Le sens de cette takana n'est plus d'actualité depuis mille ans; lorsque Rabenou Guershom interdisait la polygamie, il interdisait aussi le divorce sans "consentement" mutuel.
Avant, l'homme divorçait de sa femme contre le gré de cette dernière, il était donc indispensable de "calmer" l'homme avec la ktouva.
Mais depuis qu'il est interdit de divorcer "comme un barbare", la takana de la ktouva "pour ne pas qu’elle lui paraisse facile à répudier" perd un peu sa raison d'être, comme le soulignait déjà le Rama (Even Haezer §66, 10) (cependant voir 'Helkat Me'hokek sk.18 et Beth Shmouel sk.11 et Biour Hagra sk.17…).
Nous continuons malgré tout à rédiger la ktouva, mais savons qu'elle n'a plus la même utilité.
Vous trouvez qu'elle ne sert plus vraiment si le vilain mari peut l'éviter en monnayant son guet, mais je vous ferai remarquer que l'on peut voir les choses autrement: tout d'abord pour la grande majorité des maris, même méchants, ils ne sont pas obligatoirement des crapules qui ne tiennent pas leurs engagements.
Mais ensuite, même pour les crapules, les Sages ont tout de même réussi à faire en sorte que la femme ait un petit pécule lors du divorce. Seulement les maris méchants refusent de donner le guet pour embêter leur femme, mais comme ils sont tenus par la ktouva à payer une somme d'argent, ils préfèrent souvent renoncer au plaisir de faire souffrir leur femme afin d'éviter d'avoir à débourser la somme de la ktouva.
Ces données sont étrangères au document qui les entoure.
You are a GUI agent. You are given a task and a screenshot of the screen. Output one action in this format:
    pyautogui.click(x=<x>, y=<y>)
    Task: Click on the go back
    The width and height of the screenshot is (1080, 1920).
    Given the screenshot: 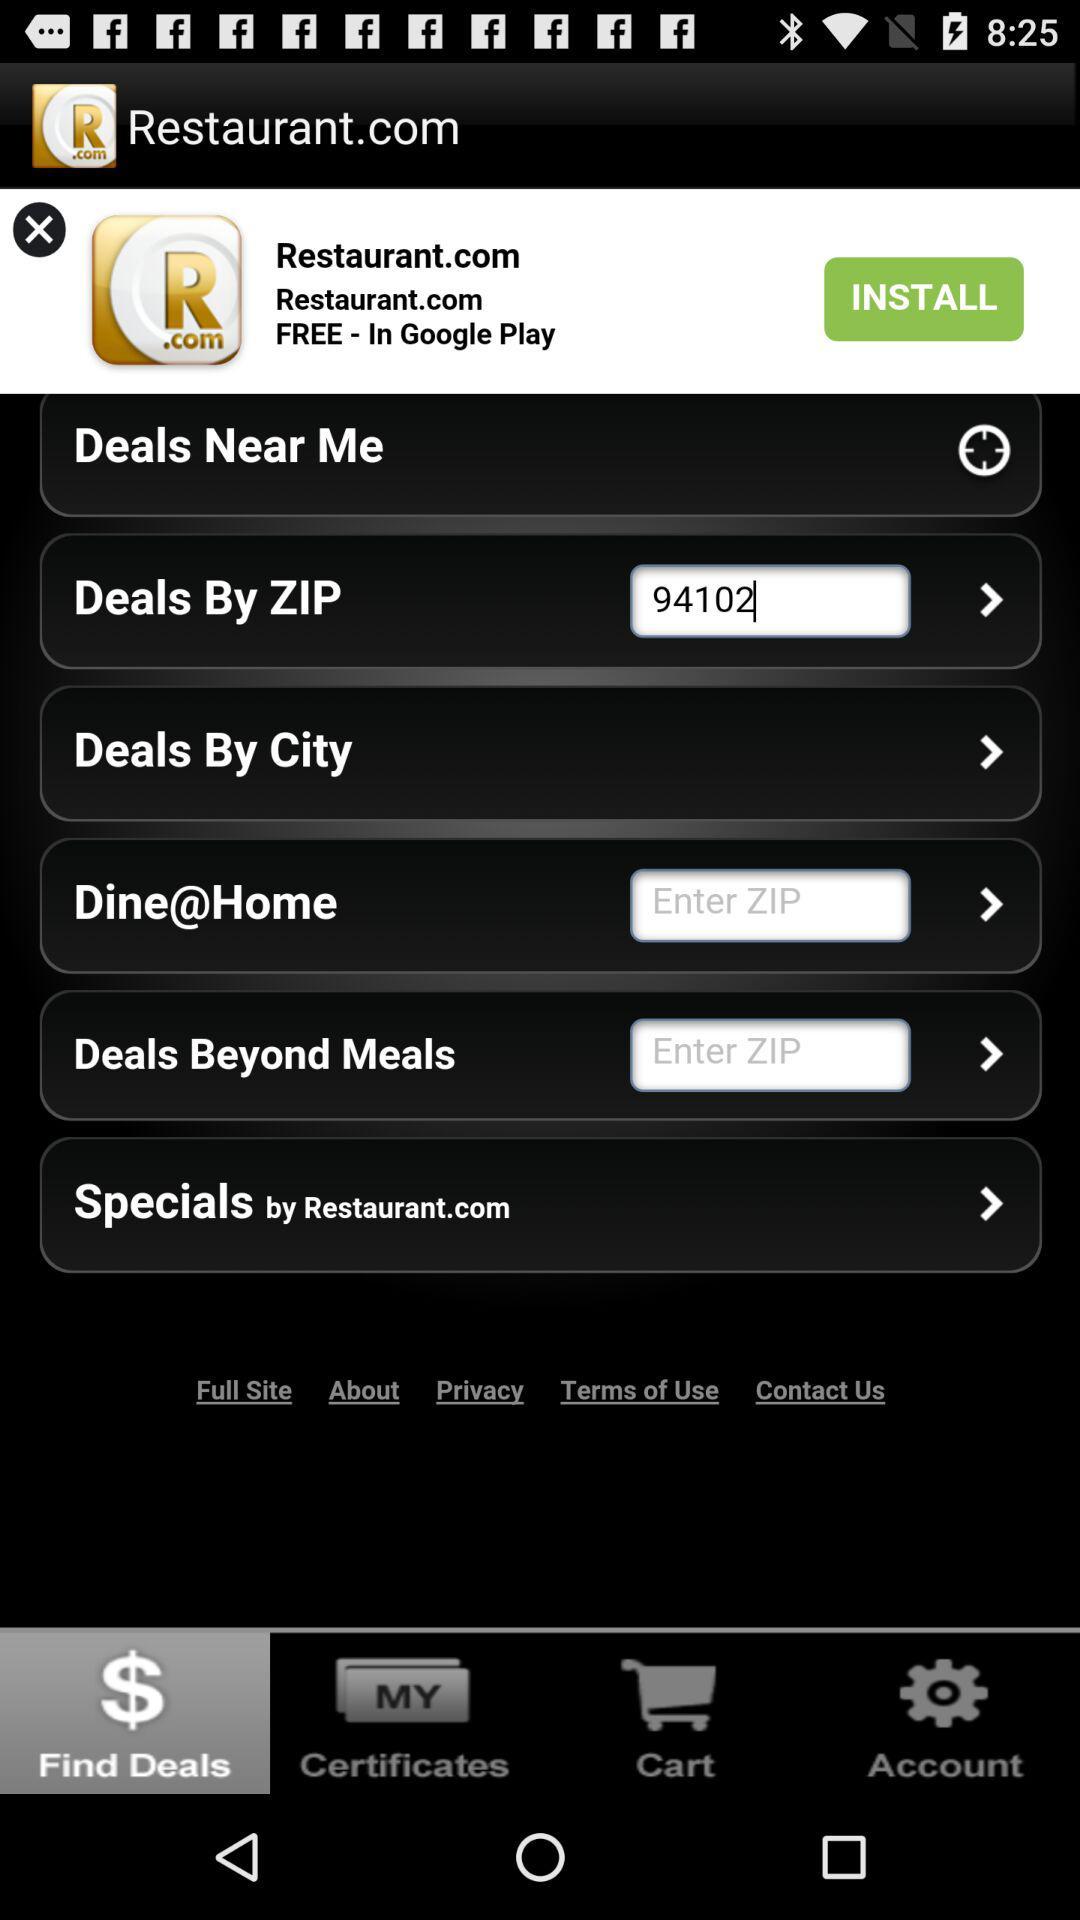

Autrement dit, c'est grâce à la takana des sages imposant au mari de s'engager lors du mariage, que celui qui - normalement - aurait refusé de donner le guet acceptera tout de même en contrepartie de l'annulation de la dette.
Certes la femme n'en sort pas enrichie, mais c'est tout comme, car sans cela, le mari n'aurait accepté de donner le guet que contre une somme d'argent …
L'on pourrait s'inquiéter du fait que de nos jours, la femme va souvent se retrouver sans l'apport financier que représente la ktouva si le mari fait le difficile. C'est vrai, mais d'un autre côté, ne perdons pas de vue que le besoin d'apport financier n'est plus le même; avant les femmes ne pouvaient pas vraiment travailler ou en tout cas gagnaient très peu, de nos jours les femmes travaillent et gagnent souvent leur vie par elles-mêmes.
La situation sera assez cocasse le jour où une femme fortunée qui représentait la seule ressource de parnassa de la famille - car le mari était un "mari au foyer" - se verra attribuer la ktouva lors de son divorce…
Quant à se plaindre du fait que la Ktouva ne pare pas à toutes les situations et n'empêche pas les crapules d'exercer leur art, il faut bien comprendre qu'elle n'en a jamais eu la prétention.
Cette Ktouva est supposée pouvoir aider dans beaucoup de cas et c'est ce qu'elle fait.
Prévenir toutes les situations et garantir le bien-être de chaque femme divorcée quelque soit la conjoncture et l'état mental de son ex-époux, est une utopie et relève du miracle.
(Il y a une discussion concernant la rédaction d'un certain "contrat de mariage", mais c'est autre chose.)